One analyst boosts the ego and valuation of Rambus, a developer of high-speed DRAM technologies.

    One analyst today boosted the ego and valuation of Rambus (RMBS), a developer of high-speed DRAM technologies.

    Robert Chaplinski, an analyst with Hambrecht & Quist, today doubled his price target for the Mountain View, California-based company, which licenses technology that speeds the transmission of data from memory chips to processors.

    Chaplinski raised his price target to $100 per share, from the previous target of $50 a share, and reiterated his "buy" rating on the stock.

    The stock surged 42 percent on the analyst's positive reinforcement. Rambus stock closed at 60-15/16, up 17-15/16 from yesterday's close of 43. Volume exceeded 5 million shares, about ten times the company's average daily trading.

    In a report released alongside the bumped-up target price, the analyst said the level of risk surrounding the company's long-term financial outlook has been reduced as Intel received working silicon for its Direct Rambus-based PC memory chipset ahead of schedule.

    "This level of silicon availability...indicates that Intel remains committed to making Direct Rambus technology the industry standard for PC main memory," said the report, adding that ten of the top ten worldwide DRAM manufacturers have licensed the technology. Chaplinski said that fact, along with Intel's successful development, "suggests the competitive landscape continues to evolve in Rambus' favor."

    Mark Edelstone, an analyst with Morgan Stanley Dean Witter, agreed that the company is extremely well-placed going forward, but he would not comment on other analysts' predictions or price targets.

    "They are well-positioned to become the predominate main memory for the PC market in 1999," Edelstone said. "Rambus licenses their technology, and it will become the next memory standard. They may start slow, but they will build momentum."

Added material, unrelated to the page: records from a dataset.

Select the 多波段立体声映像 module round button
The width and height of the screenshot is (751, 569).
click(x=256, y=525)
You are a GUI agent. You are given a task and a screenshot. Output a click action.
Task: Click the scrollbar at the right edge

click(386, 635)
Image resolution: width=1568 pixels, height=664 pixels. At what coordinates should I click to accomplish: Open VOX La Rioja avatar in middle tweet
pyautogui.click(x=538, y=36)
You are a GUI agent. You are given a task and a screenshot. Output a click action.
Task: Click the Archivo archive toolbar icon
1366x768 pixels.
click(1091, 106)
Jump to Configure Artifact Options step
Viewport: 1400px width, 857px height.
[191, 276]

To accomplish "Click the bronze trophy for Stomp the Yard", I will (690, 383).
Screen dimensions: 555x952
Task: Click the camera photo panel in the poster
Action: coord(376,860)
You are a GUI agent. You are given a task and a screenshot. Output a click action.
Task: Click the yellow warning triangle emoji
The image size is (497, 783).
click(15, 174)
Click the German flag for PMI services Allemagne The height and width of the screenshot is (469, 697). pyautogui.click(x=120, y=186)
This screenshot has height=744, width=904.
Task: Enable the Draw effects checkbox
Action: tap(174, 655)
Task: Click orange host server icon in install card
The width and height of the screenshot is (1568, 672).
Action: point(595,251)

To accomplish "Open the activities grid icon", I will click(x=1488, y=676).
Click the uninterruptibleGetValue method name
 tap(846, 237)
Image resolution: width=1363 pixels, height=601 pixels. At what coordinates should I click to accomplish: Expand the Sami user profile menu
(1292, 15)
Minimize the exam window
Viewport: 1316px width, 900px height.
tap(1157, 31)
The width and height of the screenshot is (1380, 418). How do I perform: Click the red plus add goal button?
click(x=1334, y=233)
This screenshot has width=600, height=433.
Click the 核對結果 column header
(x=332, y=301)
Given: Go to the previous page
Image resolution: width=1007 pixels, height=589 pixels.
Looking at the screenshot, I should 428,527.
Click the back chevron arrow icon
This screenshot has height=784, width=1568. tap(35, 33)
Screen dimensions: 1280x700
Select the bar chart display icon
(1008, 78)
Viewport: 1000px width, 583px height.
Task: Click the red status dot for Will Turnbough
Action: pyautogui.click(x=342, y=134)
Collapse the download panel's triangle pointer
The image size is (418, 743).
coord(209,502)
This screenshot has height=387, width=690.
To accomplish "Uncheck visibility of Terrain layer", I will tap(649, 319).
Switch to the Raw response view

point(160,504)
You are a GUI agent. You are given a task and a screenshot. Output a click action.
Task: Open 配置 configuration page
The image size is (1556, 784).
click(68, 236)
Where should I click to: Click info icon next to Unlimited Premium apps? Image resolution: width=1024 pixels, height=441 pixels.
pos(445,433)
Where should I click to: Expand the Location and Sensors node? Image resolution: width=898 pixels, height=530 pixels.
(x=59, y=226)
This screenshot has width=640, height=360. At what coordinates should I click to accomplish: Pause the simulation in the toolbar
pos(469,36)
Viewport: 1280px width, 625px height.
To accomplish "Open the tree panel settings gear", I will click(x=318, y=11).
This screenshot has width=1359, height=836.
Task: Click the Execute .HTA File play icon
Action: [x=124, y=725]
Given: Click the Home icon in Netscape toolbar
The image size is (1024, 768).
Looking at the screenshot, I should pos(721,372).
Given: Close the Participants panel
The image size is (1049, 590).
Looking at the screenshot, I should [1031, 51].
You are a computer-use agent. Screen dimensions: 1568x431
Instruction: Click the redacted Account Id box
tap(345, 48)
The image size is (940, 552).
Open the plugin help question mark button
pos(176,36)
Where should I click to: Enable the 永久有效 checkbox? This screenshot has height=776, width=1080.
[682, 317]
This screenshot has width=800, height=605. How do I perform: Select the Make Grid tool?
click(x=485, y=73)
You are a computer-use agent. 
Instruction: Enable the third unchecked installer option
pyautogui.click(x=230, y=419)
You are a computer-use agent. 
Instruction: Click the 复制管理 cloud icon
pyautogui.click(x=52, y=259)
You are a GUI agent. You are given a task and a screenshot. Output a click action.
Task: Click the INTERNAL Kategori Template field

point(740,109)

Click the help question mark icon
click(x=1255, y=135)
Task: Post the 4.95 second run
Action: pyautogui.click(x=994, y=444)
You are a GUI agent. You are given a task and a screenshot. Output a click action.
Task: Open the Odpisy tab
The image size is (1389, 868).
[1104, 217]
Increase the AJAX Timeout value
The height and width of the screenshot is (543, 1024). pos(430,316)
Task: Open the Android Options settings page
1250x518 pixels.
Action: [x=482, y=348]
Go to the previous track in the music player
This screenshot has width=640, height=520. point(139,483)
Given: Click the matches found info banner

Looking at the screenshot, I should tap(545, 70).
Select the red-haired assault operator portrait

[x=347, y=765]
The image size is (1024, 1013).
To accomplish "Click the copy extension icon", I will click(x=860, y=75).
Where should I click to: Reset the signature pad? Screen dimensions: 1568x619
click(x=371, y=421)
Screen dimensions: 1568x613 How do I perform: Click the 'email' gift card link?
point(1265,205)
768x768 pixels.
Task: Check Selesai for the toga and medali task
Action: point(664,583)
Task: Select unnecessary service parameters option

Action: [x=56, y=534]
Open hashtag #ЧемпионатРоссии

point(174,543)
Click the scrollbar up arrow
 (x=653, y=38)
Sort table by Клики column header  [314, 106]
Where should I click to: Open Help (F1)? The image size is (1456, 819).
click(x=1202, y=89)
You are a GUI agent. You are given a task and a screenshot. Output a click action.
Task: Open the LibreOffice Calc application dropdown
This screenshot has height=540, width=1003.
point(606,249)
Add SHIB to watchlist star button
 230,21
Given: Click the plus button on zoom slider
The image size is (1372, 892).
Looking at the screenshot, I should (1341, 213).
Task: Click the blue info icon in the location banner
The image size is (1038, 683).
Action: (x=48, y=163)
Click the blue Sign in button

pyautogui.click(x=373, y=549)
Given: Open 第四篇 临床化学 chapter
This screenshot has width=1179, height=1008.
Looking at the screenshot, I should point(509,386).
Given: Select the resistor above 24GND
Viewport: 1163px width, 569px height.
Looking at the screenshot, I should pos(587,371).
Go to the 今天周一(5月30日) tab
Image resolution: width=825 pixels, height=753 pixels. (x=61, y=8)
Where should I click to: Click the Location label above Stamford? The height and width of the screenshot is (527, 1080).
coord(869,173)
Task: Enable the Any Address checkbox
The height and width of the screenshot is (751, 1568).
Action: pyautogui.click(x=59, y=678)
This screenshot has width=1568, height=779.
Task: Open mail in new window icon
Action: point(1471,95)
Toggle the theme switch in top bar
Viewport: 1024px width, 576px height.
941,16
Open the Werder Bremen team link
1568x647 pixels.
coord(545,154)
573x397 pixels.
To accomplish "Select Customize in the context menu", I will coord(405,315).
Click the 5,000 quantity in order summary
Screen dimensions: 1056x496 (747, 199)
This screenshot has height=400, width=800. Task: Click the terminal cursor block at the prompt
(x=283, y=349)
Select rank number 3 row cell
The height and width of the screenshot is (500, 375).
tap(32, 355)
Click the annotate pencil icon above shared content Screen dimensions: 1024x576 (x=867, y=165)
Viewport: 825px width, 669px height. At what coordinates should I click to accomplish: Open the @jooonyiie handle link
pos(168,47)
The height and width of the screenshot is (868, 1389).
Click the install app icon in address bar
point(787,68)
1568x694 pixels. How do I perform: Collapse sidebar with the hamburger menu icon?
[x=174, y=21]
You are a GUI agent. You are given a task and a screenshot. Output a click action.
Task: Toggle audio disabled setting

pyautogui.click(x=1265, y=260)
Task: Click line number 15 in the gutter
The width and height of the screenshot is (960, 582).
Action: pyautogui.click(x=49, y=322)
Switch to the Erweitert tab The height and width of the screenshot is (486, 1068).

    The H&Q analyst said that, by 1999, Rambus penetration of the PC DRAM market should reach 10 percent. He estimated that penetration would increase to 40 percent by the year 2001, as the next-generation chips move into the mainstream.

    In its most recent quarter ending September 30, Rambus reported revenue of $7.8 million, up from $3.4 million reported a year earlier. Net income for the quarter was $1.1 million, or 4 cents a share, compared with a loss of $1.1 million, or 18 cents a share.

    Rambus generates all of its revenue by licensing its technology, not from selling chips.